Being John Malkovich
It’s hard to say what Being John Malkovich is really about. I guess that’s often the case with well written films and this is certainly one of them. It’s about being married but in love with another who doesn’t love you back. It’s about what it means to be a puppateer, an actor or, for that matter, a writer. It’s about what it would mean to occupy another’s skin emotionally and even plays at what the metaphysical implications of such phenomena might be. Yet Kaufman (writer) is able to navigate all of these subjects daftly through one of the strangest plots ever to achieve success in Hollywood.
With Being John Malkovich, Kaufman wrote one of the most structurally inventive screen-plays of our time, yet, rather than feeling enigmatic or foreign to viewers, it’s fun. The story is hard to summarize, as you might imagine, but I’ll try here for the sake of whoever still hasn’t seen it. Craig Schwartz, a puppeteer who cannot find work, is forced to get a job as a kind of organizer at a company called Lester Corp on the 7 1/2 floor of the Mertin Flemmer Building in New York City. While working here he both falls in love with a crude and harsh woman named Maxine and finds a portal into John Malkovich’s brain in a crawl-space behind a filing cabinet. Hopefully this description was enough to intrigue you into finally watching the film and if not then just see it anyway and I bet you’ll like it.

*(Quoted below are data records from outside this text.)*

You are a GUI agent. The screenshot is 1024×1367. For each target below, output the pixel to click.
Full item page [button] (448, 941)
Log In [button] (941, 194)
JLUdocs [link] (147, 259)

Form is truly a game for Kaufman and one that he plays well, as has been exemplified through films like this, Eternal Sunshine of the Spotless Mind and especially Adaptation. He is able to create stories that at once defy and employ conventions of the craft. Director Spike Jonze also seems to have been a great partner for him. Jonze got incredible performances from Diaz, Cusack and particularly Malkovich himself. The story was realized visually with precision and inventiveness that was able to get out of the way of an incredible script.
It is incredibly rare for a film to garner more success for its writer than its director, but such was the case here and for those who have seen it, it is unsurprising. Charlie Kaufman is one of the few writers in Hollywood today who is recognized by name as well as most directors. Of course, it doesn’t hurt that he wrote an entire screenplay about himself (Adaptation) but even before then, most people who knew anything about film knew who he was. The film is able to work through ideas of identity, love, fear of death, loneliness and other frightening terrain without ever feeling preachy or meandering. Another feature of Kaufman’s work, perhaps the greatest of them, is that while one viewing is enough to understand the basics of his films, they still has more to offer those who come back for second or third viewings. So, with that, I encourage those of you who haven’t seen the film to do so and those of you who have to go back and watch it again.